A new excise tax will be levied on medical devices beginning Jan. 1, and the impact will be significant for medical device companies with a Memphis presence.
Large players like Wright Medical Technology Inc. and fledgling outfits like Arrowhead Medical Device Technologies Inc. are preparing for the 2.3 percent pinch on each device sold in the U.S., including pacemakers and stents, defibrillators, artificial joints, chemotherapy delivery systems, surgical tools and X-ray machines.
The Supreme Court ruled to uphold the Affordable Care Act on June 26, leaving the new excise tax in place on medical devices. The tax, which is estimated to raise $29 billion over the next 10 years, is one of many taxes and fees imposed by Congress to help offset the cost of subsidizing insurance coverage for more than 30 million people.
The effect of the tax will be especially painful for younger startup companies working toward profitability.
“It’s another burden on small companies like ours,” said Tom Twardzik, vice president of sales and marketing for Arrowhead, which produces an innovative toe implant surgical repair device. “The tax takes away money that could contribute to our growth, and it takes away money from other young companies that are trying to hire people and advance the economy. We already have taxes levied for regulatory clearance, quality compliance, intellectual property registration – all expenses beyond just the making of the product.”
Some experts believe increased doctor visits for the influx of new patients could lead to an increase in procedures and thus an increase in device usage, but those thoughts could be misguided considering the many restrictions that will be in place under the reform.
Investors seem relatively unfazed by the potential negative impact of the tax. Stock values of some of the large local manufacturers of medical devices dipped in the weeks following the Supreme Court’s decision in June, with Wright Medical’s share value taking the hardest tumble. But since then, shares for Wright Medical, Smith & Nephew and Medtronic Inc. have recovered and risen to values surpassing late June’s figures, according to analysis from Summit Asset Management Group.

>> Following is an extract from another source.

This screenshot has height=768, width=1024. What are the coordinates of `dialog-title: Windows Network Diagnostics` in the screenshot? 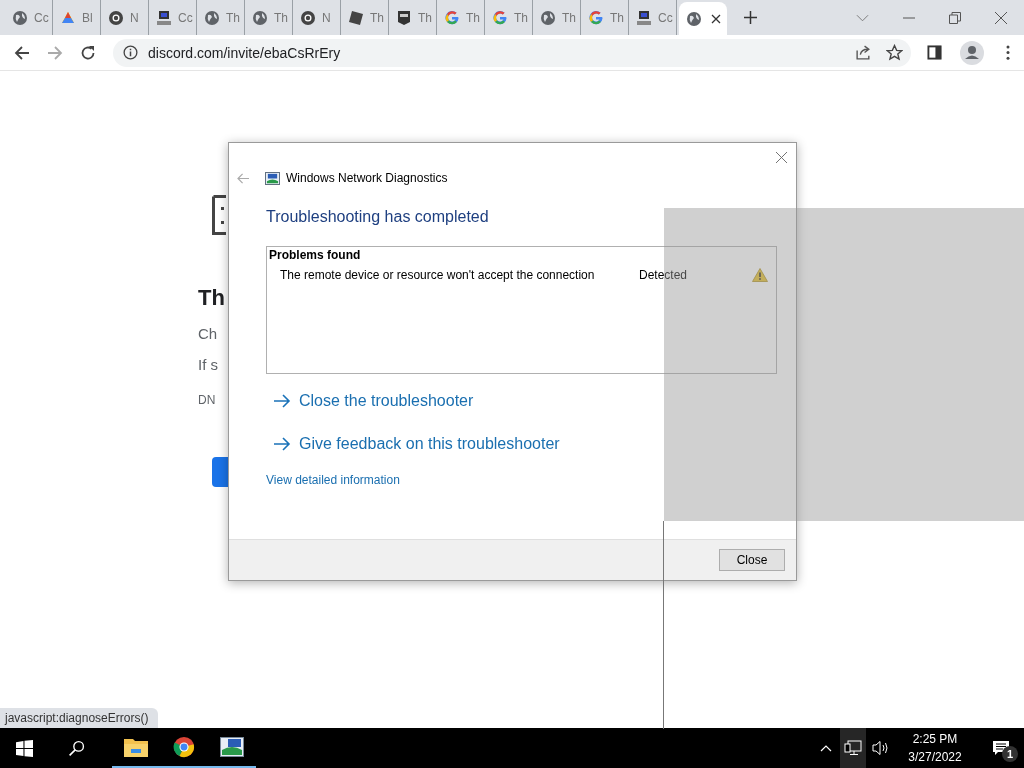 It's located at (367, 178).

“I think what happened in late June after the Supreme Court decision and what has happened since has been a little unexpected,” said Lance Hollingsworth, a principal at Summit. “Stock values for the three medical device companies initially reacted positively to the decision, then sold off a little bit, but then fully recovered and moved on to yearly highs. It doesn’t appear that the market was all that worried, that there was much of a negative reaction or that trouble ahead is imminent.”
The new tax means layoffs for some medical device companies or cuts in areas like research and development budgets or domestic expansion plans. Earlier this year, Stryker Corp. of Kalamazoo, Mich., cited the upcoming tax as a factor in plans to reduce its global work force by about 5 percent. A story published in mid-September in MassDevice cites more than 2,000 job cuts in the medical device industry in the previous two-month span.
Larger local manufacturers of medical devices like Wright Medical are also bracing for the hit.
“We do not have any specific plans at this time to offset the tax,” said Julie Tracy, Wright Medical senior vice president and chief communications officer. “Nobody likes to pay a tax, and it will certainly impact the bottom line.”
Arlington-based Wright Medical’s taxable product offerings include large joint implants for the hip and knee; extremity implants for the hand, elbow, shoulder, foot and ankle; and both synthetic and tissue-based bone graft substitute materials.
Representatives from Smith & Nephew and Medtronic could not be reached for comment.
For very young companies that might not have reached profitability yet, the new tax is similar to a punch to the gut. For a company that has $1 million in revenues but no profitability yet, it equals $23,000 in additional out-of-pocket taxes.
Twardzik explains the ripple effect spreads to other parts of the business.
“We will have to cut expenses, so it will eliminate our investing in capital purchases, hiring, business expenses, and utilizing other local professionals in areas like advertising, design, engineering, manufacturing and quality compliance,” he said.
The tax will also apply to unsold inventory on hand on Dec. 31, which means some companies could decide to throw out excess inventory before the end of the year to avoid a hefty tax.